# Text section
==================================================

That may not seem so long, but for my family it was a lifetime because that was the one residence where we lived at the longest, and where life’s obstacles tested the strength of our familial bonds.

Back then, the rent was $175 a month. Right now, it is for rent again — for $3,075 a month.

I found that out by happenstance when my wife and I took that shortcut while running errands the other day. The colorful flags out front caught my attention. The “open house” sign compelled me to stop.

Walking into the house I was struck with how small it was, barely over 900 square feet.

The tiny living quarters seemed like a gigantic dollhouse. If one person was washing dishes in the kitchen, another person could barely squeeze in between the sink and the refrigerator and stove.

And the lone bathroom was less than half the size of the kitchen. Imagine one bathroom for five people.

Yet we did it without any complaints for that was the size of all the houses that we rented: two bedrooms and one bath. My sister, being the only female child, always had one of the bedrooms. My parents had the other, while my brother and I shared the den.

At this house, however, my parents had the den, while I had the smallest bedroom. For the first time since he was a toddler, my 20-year-old brother had his own bedroom in the converted detached garage.

We never felt that we lacked anything. All the credit goes to our parents who, despite minimum financial means, always made sure we had food to eat, new clothes each school year, and presents for birthdays and Christmas.

When I first entered this house, I was still in elementary school; when I left, I was attending UCLA.

This was the house where my family got our first color television.

This was the house where I got a blue Schwinn Stingray bike for Christmas.

==================================================

# Dataset entries
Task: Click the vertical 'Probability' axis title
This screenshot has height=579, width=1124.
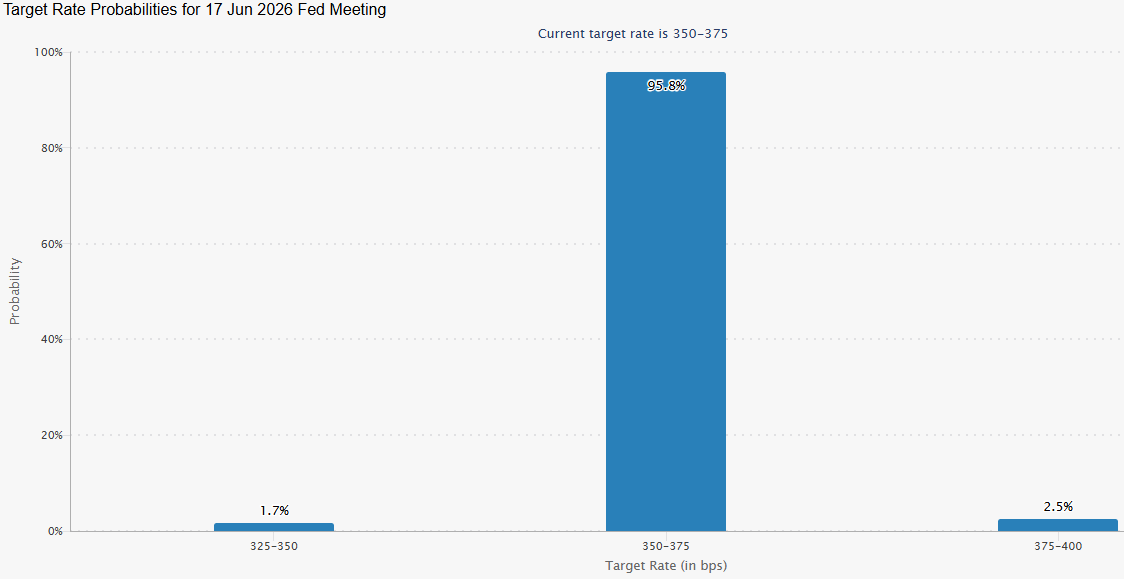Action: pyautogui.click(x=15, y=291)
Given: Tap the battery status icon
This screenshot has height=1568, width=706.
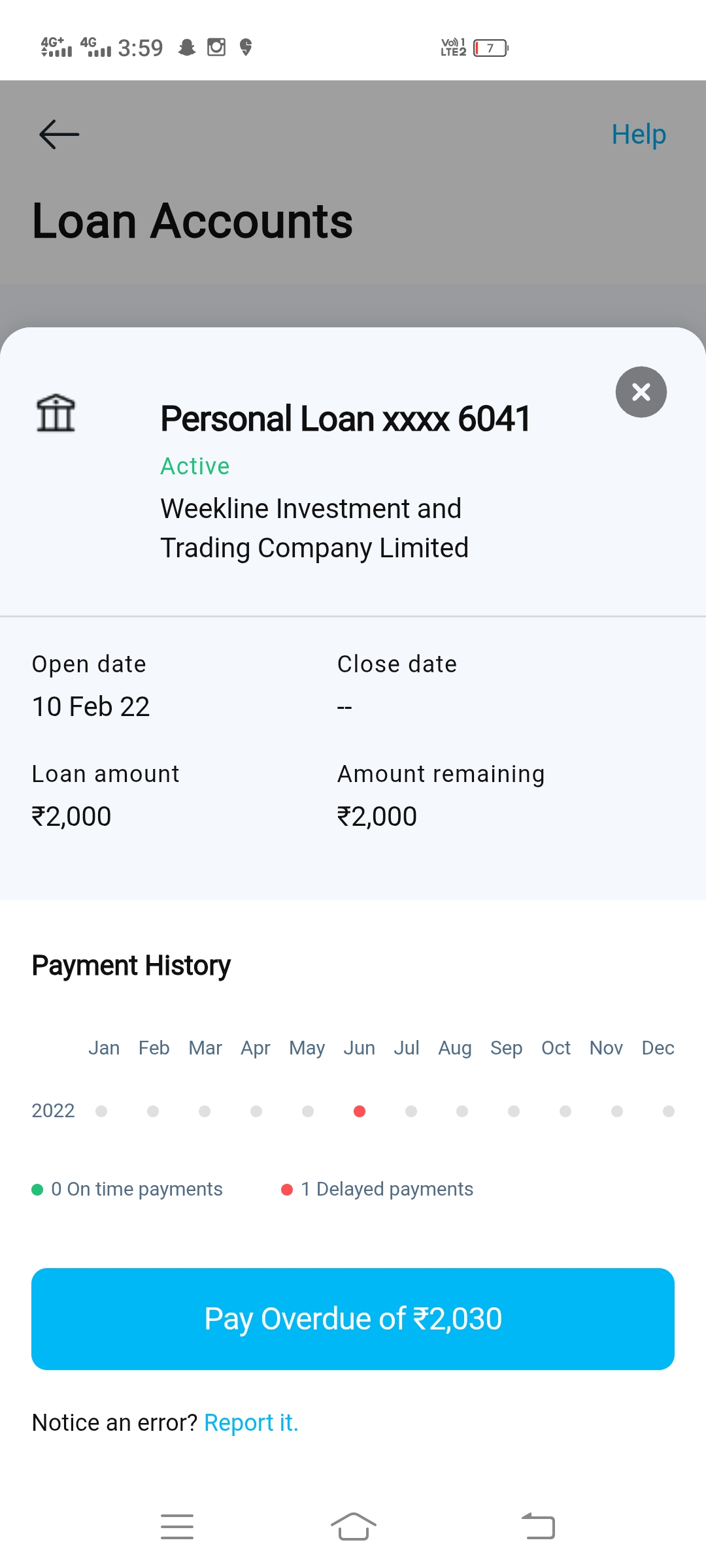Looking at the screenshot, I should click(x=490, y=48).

==================================================

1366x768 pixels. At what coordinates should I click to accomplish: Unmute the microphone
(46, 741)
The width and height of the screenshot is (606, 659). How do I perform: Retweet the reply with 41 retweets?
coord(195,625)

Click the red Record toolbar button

==================================================

# Work instruction A
In the essay about the family's rented house, how much is the house's monthly rent now?
# Work instruction B
Decide whether each statement agrees with the essay about the family's rented house, answering yes or no and quoting the deciding words: (i) The house is barely over 900 square feet. (ii) The sister shared the den with the brother. (iii) At this house, the brother's bedroom was in the converted detached garage.
# Work instruction C
Carry on the essay about the family's rented house from its last sentence.

# Response area A
$3,075 a month.

# Response area B
(i) Yes: "barely over 900 square feet."
(ii) No: "My sister, being the only female child, always had one of the bedrooms."
(iii) Yes: "my 20-year-old brother had his own bedroom in the converted detached garage."

# Response area C
This was the house where a stray cat had a litter of kittens in a drawer of my parents’ dresser. From that litter, we kept one who ended up living for 18 years, keeping my mother company when she eventually lived alone.

This was the house where my Dad was stricken with lung cancer, dying within a year. When I began living in the house, I had a 50-cent weekly allowance; when I left I was receiving Social Security survivor benefits.

How ironic that 14 months after my father passed away at UCLA Medical Center, I was hospitalized at the same facility for one month, my body attacked by psoriasis.

When we moved into the house in 1969, we were a family of five. When my mother and I moved out in 1976 after my brother and sister left, we were only two, moving into an apartment for the first time.

In that period of time, the nation witnessed the first moon landing, the end of the Vietnam War, Watergate, President Nixon’s resignation, and the bicentennial celebration. Locally, the 1971 Sylmar earthquake reminded Angelenos of the ground’s instability.

I entered that house a boy and exited a man, with too much growing up in between.

It is a cruel reality that people cannot grasp sense of their lives as they are living them.

It is not until years have passed that allows us the perspective of our narrative, to look back over the entire tapestry of experiences and to think: My God, how amazing that we lived in that house and still remained a close-knit family, weathering the storms that banged at the door of our domicile.